SMACK SMACK SMACK SMACK SMACK SMACK  “You disrespected me” SMACK SMACK SMACK “You disrespect yourself when you act like that” SMACK SMACK SMACK “I need to make an impression on you” SMACK SMACK SMACK SMACK  “And that thing you said about me being a lazy Head of household” SMACK!!! “There is not a Head of household that wants to do this all the time several times a day anywhere in the world.  I shouldn’t have to.” SMACK SMACK SMACK SMACK “Am I making myself clear?

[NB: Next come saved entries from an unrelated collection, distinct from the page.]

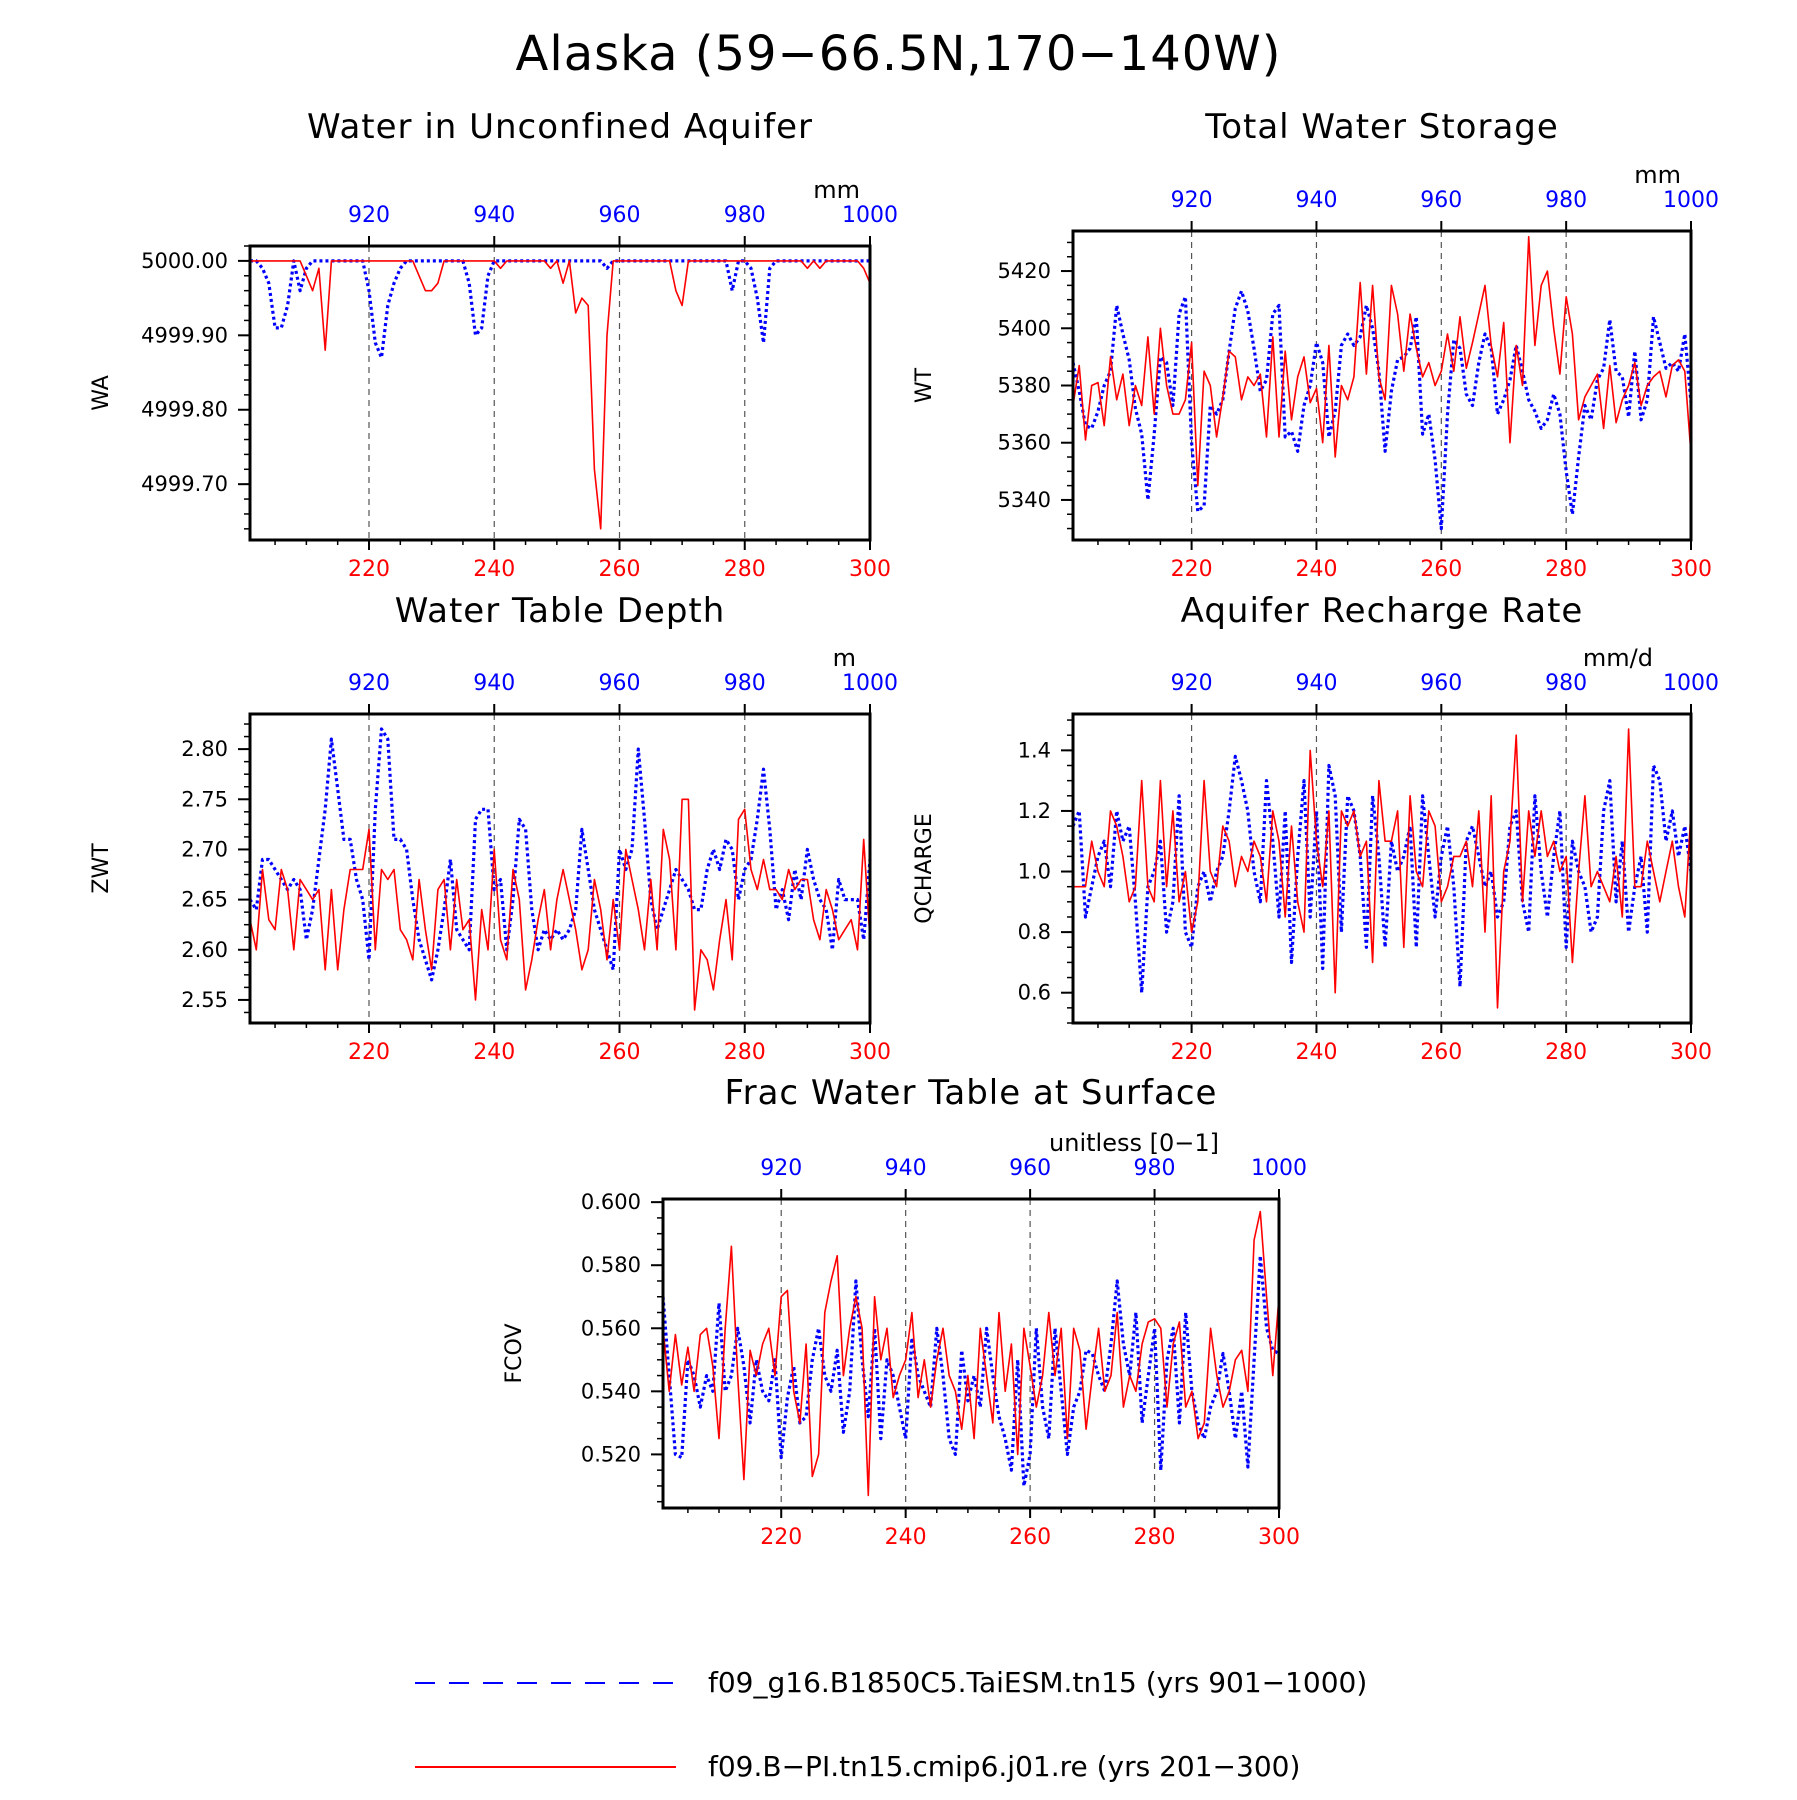 The height and width of the screenshot is (1800, 1797). I want to click on y-tick-label: 0.8, so click(1034, 932).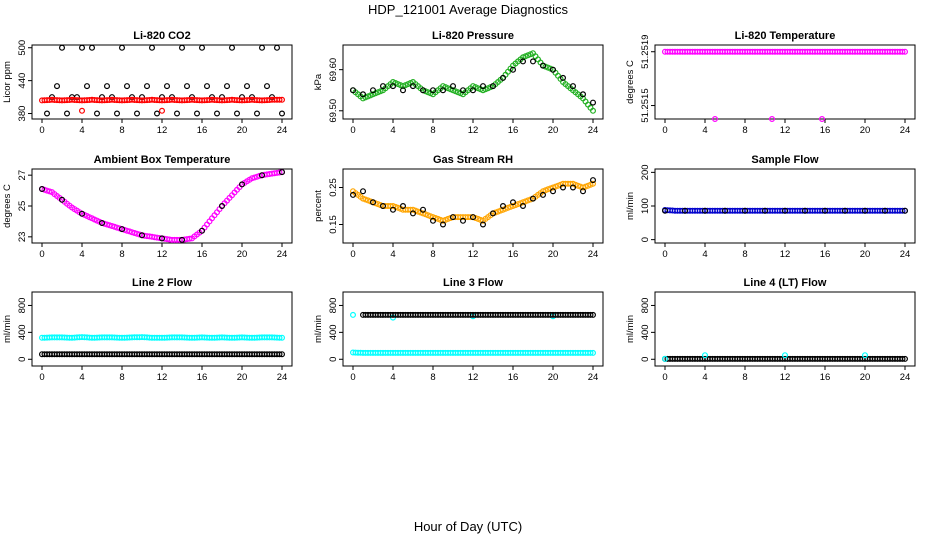  Describe the element at coordinates (646, 105) in the screenshot. I see `y-tick-label: 51.2515` at that location.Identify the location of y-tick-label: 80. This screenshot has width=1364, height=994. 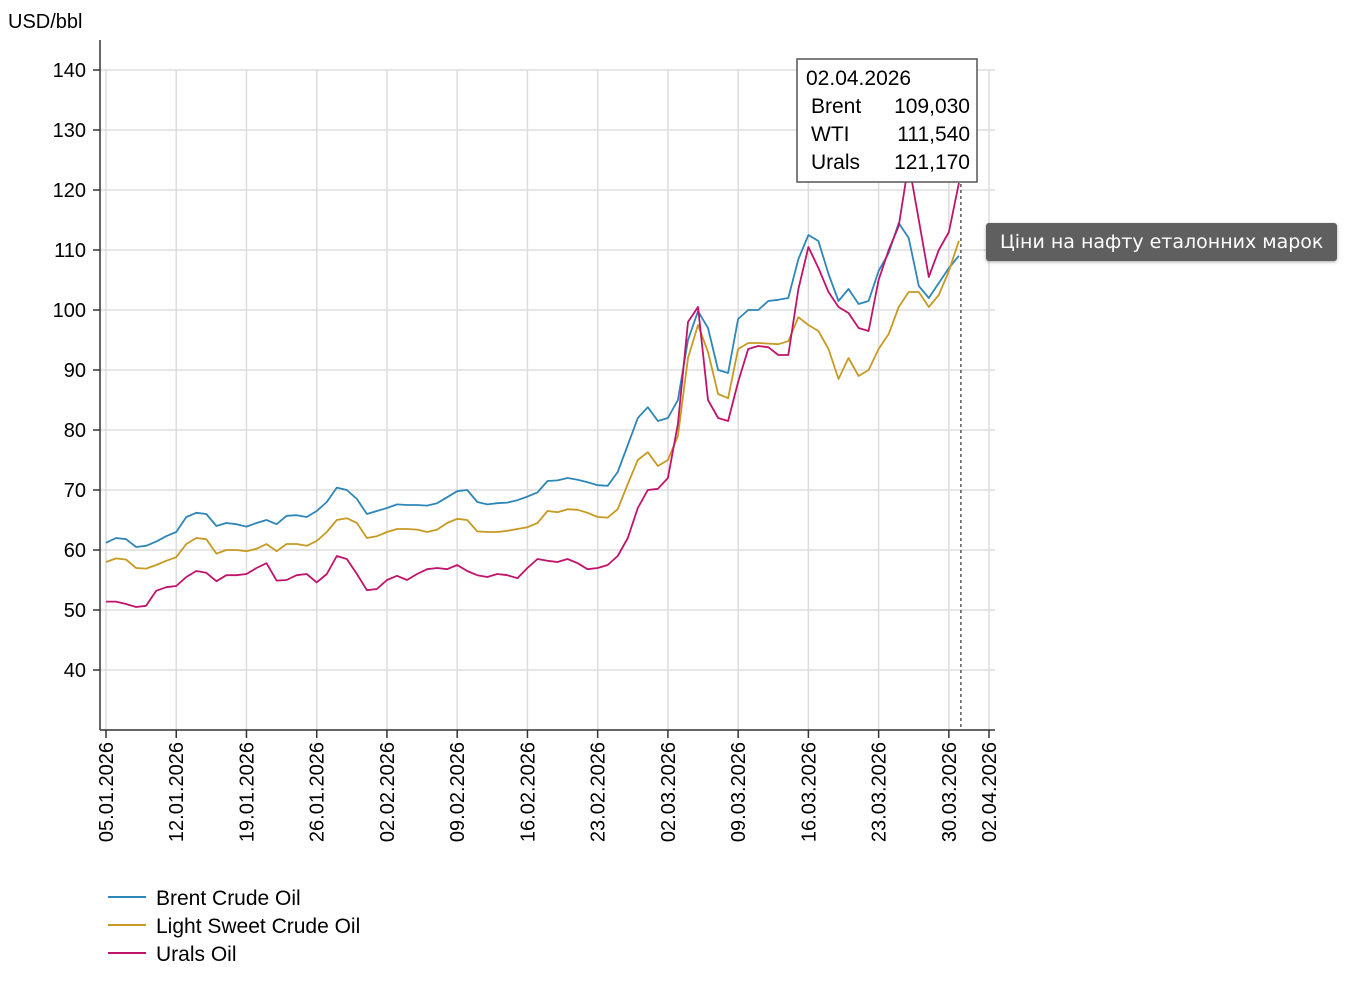
(75, 431). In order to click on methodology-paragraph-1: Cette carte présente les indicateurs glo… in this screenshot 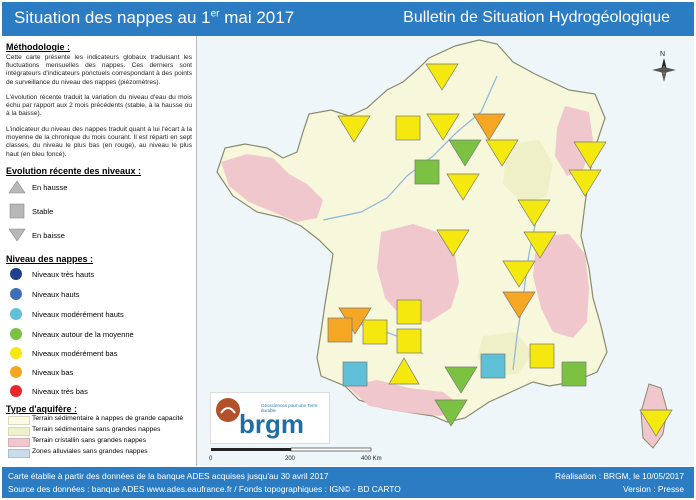, I will do `click(99, 70)`. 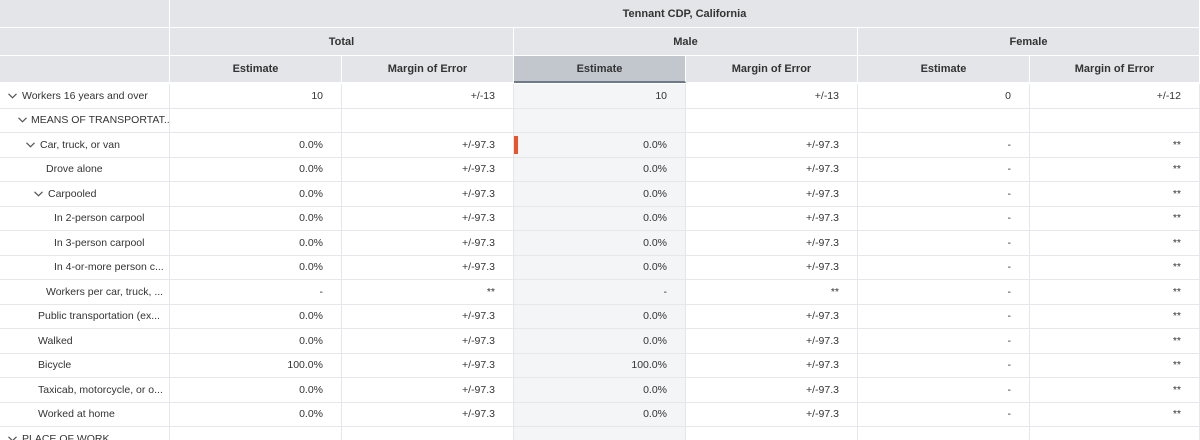 I want to click on row-label-cell: Worked at home, so click(x=85, y=414).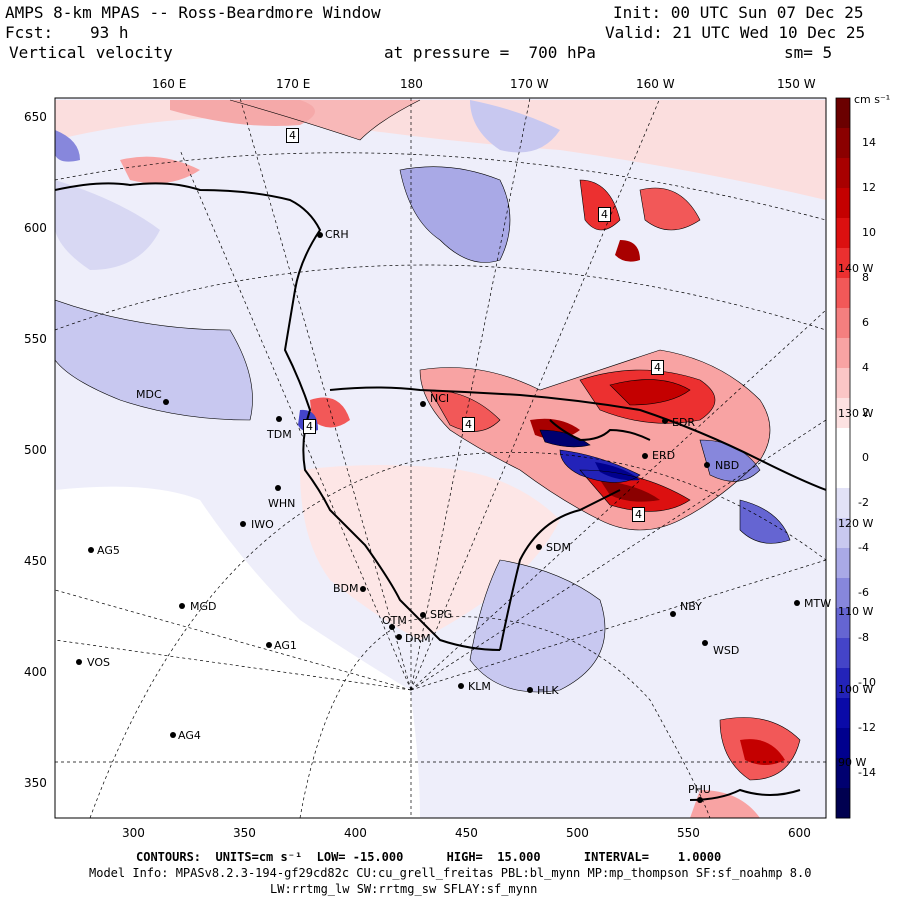 The width and height of the screenshot is (900, 900). What do you see at coordinates (864, 638) in the screenshot?
I see `colorbar-tick-label: -8` at bounding box center [864, 638].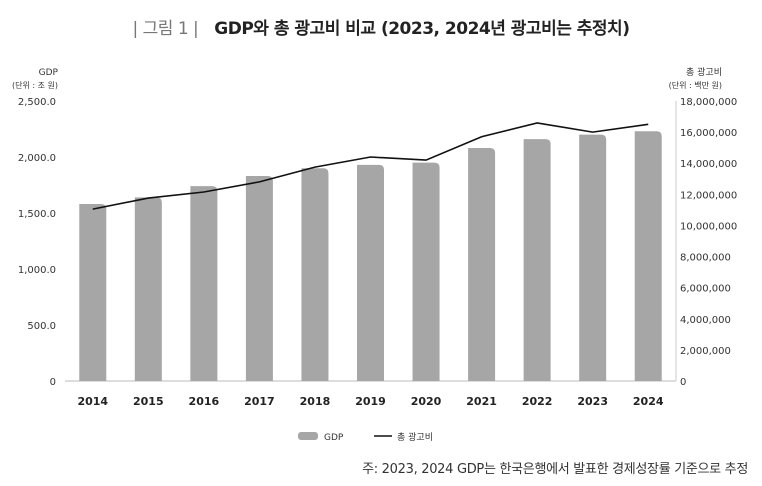  I want to click on figure-label: | 그림 1 |, so click(166, 29).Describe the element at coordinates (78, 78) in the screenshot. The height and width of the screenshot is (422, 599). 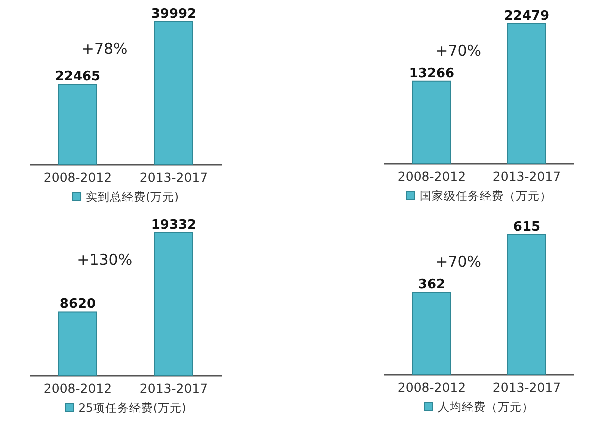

Are you paying attention?”

“Yes Sir”

“Do you want maintenance?  We would do this every single day and your butt would never heal, do you want that?”

“No Sir”

SMACK SMACK SMACK “Am I going to see some improvements in your behavior?” SMACK

“Yes Sir”

SMACK SMACK SMACK SMACK SMACK  SMACK SMACK SMACK

“Alright, were done here, for now”

He stood me up and wrapped his arms around me.  I burst into tears, my but still bare and on fire.  I cried partly because I was relieved it was over, and partly because I really was sorry.  He gently comforted me  with his strong arms and soothing soft tone.  “Ok baby, shhhhh. It’s all over now.  It’s all done.  I forgive you.  Shhhhh.”

I wont be forgetting that spanking anytime soon.  I got dressed in pajamas and went into the kitchen.  It was 9:14… I couldn’t believe it was only 9:14.  By butt was burning so bad I didn’t think it ever stop.